***** Input material *****

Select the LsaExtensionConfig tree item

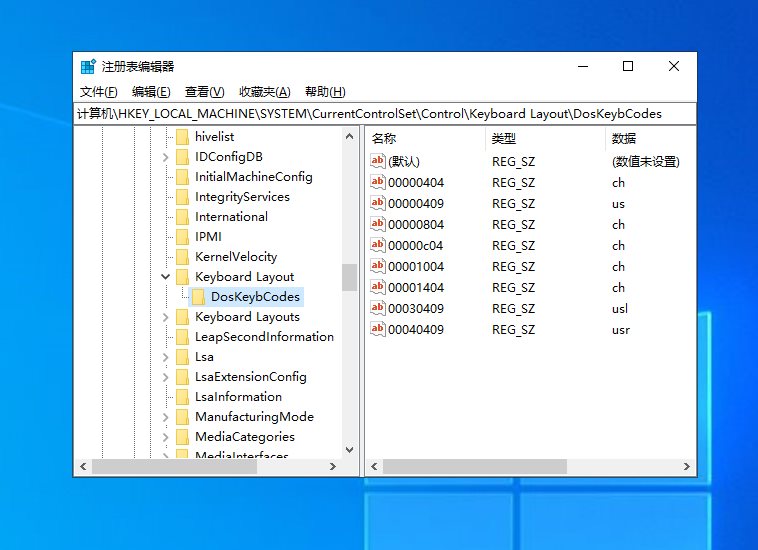pos(250,377)
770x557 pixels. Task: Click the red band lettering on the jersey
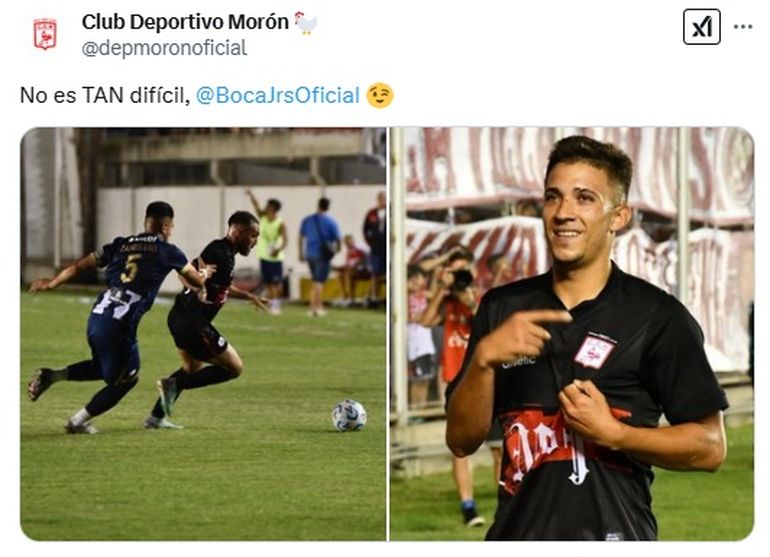(545, 447)
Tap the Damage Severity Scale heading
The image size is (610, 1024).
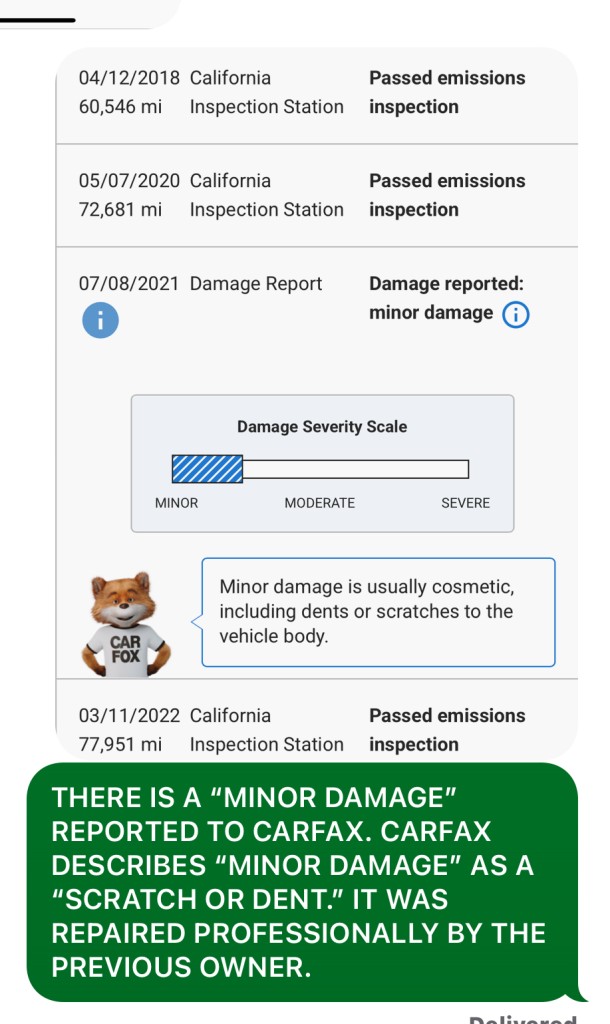point(322,426)
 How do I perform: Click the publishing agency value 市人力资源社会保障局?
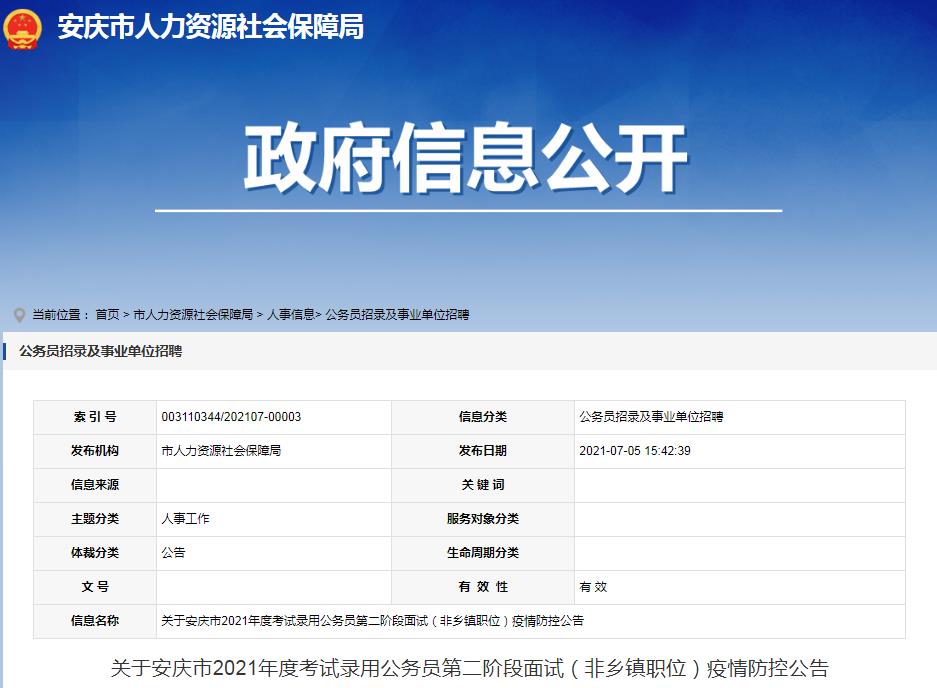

*****

What is needed: Starting at the line that holds "Tap the Damage Severity Scale heading", reproduce each line through the last one of the listing, and nothing more; the pictures stay out.

Output of the task:
Tap the Damage Severity Scale heading
The image size is (610, 1024).
point(322,426)
 How do I perform: Click the publishing agency value 市人力资源社会保障局?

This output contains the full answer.